In order to make reading the data straightforward, we're going to use a general format for the data that simplifies the task. In general, the data should have the following properties.
- The data should be in CSV format with commas separating different entries.
- The first row of the CSV data file should be the variable names. There must be a name for each column.
- The second row of the data should be the variable types: numeric, string, enum, and date. Numeric types can be either integers or floating point values; strings are arbitrary strings; enum implies there are a finite number of values but they can be strings or numbers;a date should be interpreted as a calendar date.
- Missing numeric data should be specified by the number -9999 in integer format. A decimal would imply an actual value.
- Any row that begins with a hash symbol should be ignored by the reader.
- You are free to use the CSV module, which is standard in Python 2.7. The 2.7 documentation is here.
The Data class should have methods that tell it to read in a csv data file as described above and to access data (e.g. retrieve all the data for a particular column). The data will be stored in two forms.
- Raw form: In the raw form, each line is a list of strings (i.e. the result of reading in the line and calling split(',')). We keep the raw data in this format so that we have an accurate view of the file and so that that we can retrieve values of non-numericl columns.
- Matrix form: Most of the analysis and display will use only the numeric columns of the data. We store those in a numpy matrix.
In lab, we will write the methods associated with the raw data. They will all have the word raw in them. In the project, we will write the methods associated with the numeric data.
- Create a python file data.py and write the code for the Data class. The constructor for the Data class should have the option of taking in a filename and then reading the data from the file. The data file should be in the format described above. You may also want your constructor to be able to take in a list of lists that represents a data set, but this is optional.

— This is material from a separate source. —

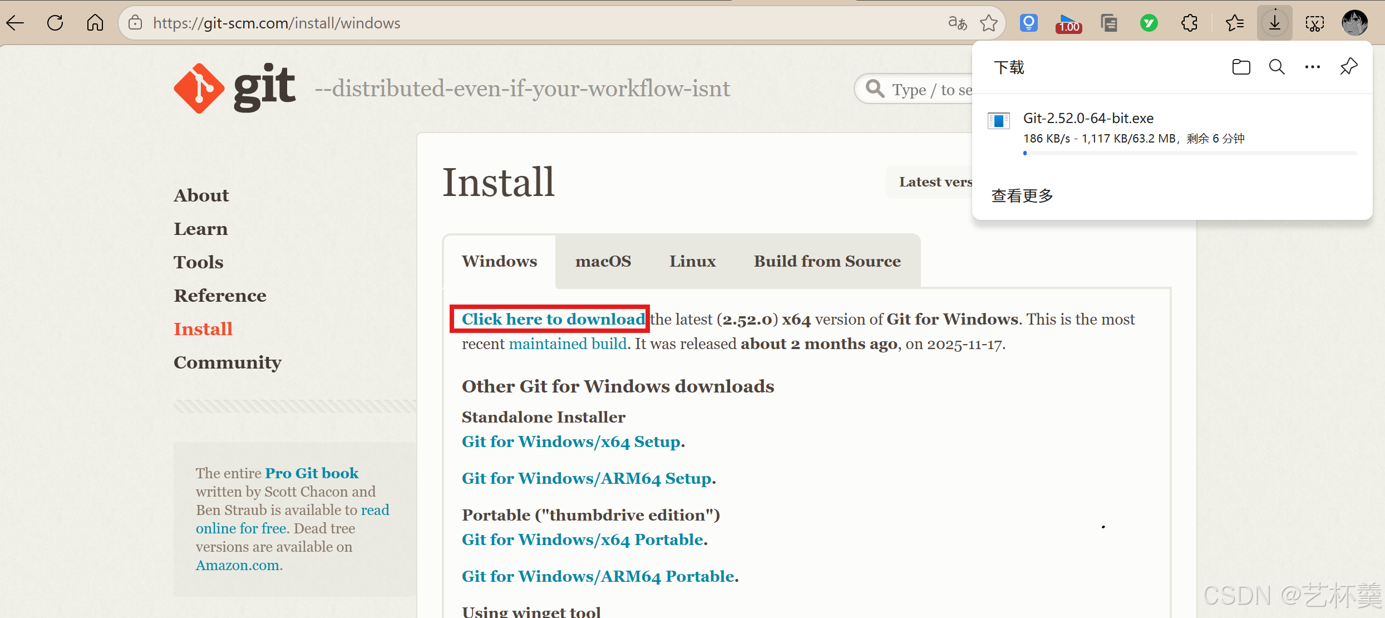Pin the downloads panel

pos(1348,67)
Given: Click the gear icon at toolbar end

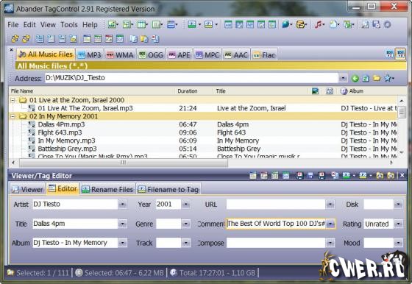Looking at the screenshot, I should point(387,25).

Create a method for reading the data from a file. The method should put the original data in string format into a list of lists, with one sublist for each data point. In addition, the method should store the headers and types read from the data file. (Note: You might want to write just part of the read method and then test it by writing the accessor methods that get at what you have so far.)

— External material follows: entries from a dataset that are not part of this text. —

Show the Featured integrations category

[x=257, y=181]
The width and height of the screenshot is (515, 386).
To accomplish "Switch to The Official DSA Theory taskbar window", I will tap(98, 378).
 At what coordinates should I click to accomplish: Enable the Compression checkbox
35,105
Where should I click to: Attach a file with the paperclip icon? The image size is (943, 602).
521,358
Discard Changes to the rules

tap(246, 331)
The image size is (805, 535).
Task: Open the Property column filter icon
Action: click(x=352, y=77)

You will likely want to use this set of fields to manage the raw data:
- raw_headers (list of all headers)
- raw_types (list of all types)
- raw_data (list of lists of all data. Each row is a list of strings)
- header2raw (dictionary mapping header string to index of column in raw data)

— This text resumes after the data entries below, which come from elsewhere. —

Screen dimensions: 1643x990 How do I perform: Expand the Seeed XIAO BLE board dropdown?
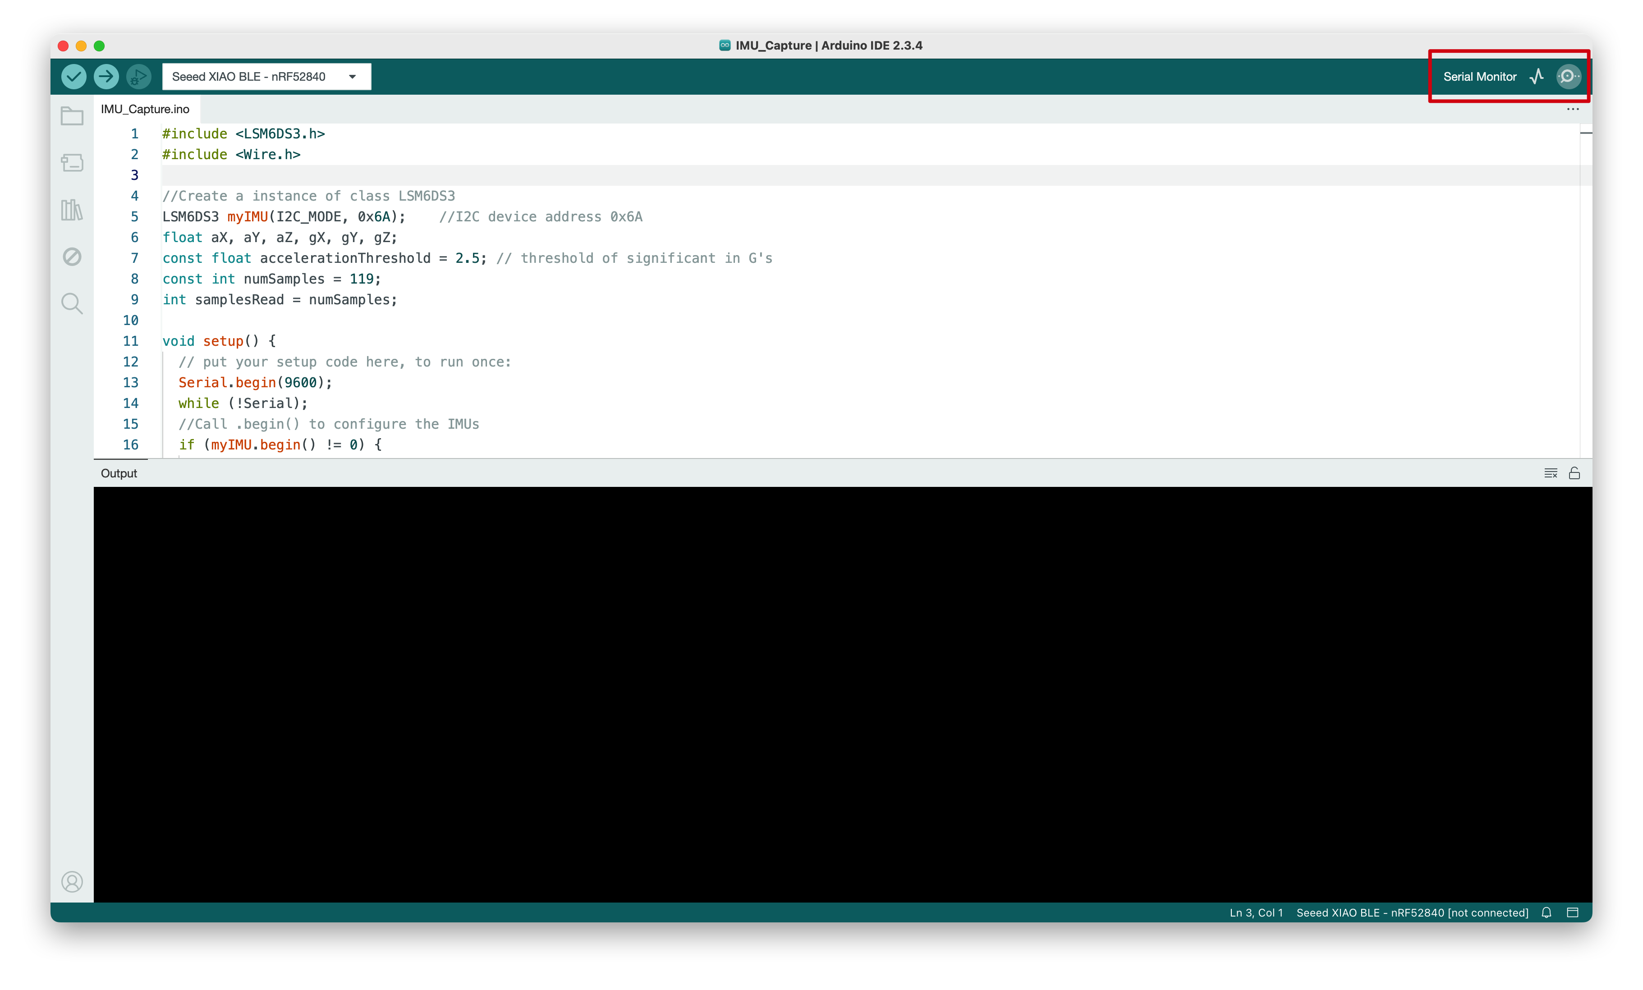[266, 77]
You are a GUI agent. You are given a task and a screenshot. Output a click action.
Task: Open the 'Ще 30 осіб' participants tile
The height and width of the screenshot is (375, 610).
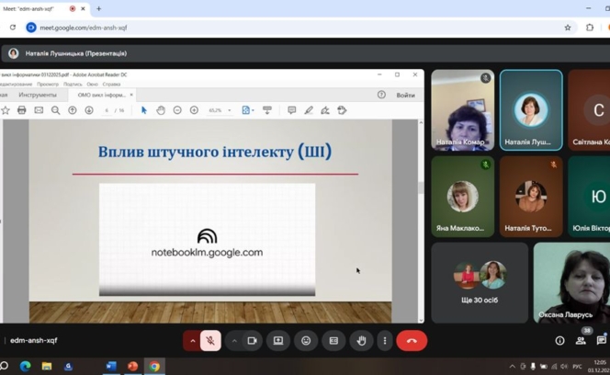tap(480, 281)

Note: Once you get to the project, you will need to add fields and code to the read method in order to handle the numeric data.
- Write at least these helpful accessor methods. Note that to extract specific columns from a Data object, you will use the column's header (as apposed to an index).
- get_raw_headers: returns a list of all of the headers.
- get_raw_types: returns a list of all of the types.
- get_raw_num_columns: returns the number of columns in the raw data set
- get_raw_num_rows: returns the number of rows in the data set
- get_raw_row: returns a row of data (the type is list) (Note: since there will be the same number of rows in the raw and numerica data, Stephanie is writing just one method and isn't added the name raw to this one. You can do something different if you want.)
- get_raw_value: takes a row index (an int) and column header (a string) and returns the raw data at that location. (The return type will be a string)
- You may test your methods with lab2_test1.py if you would like to.
- Create a method that nicely prints out the data to the command line.
When you are done with the lab exercises, you may start on the rest of the project.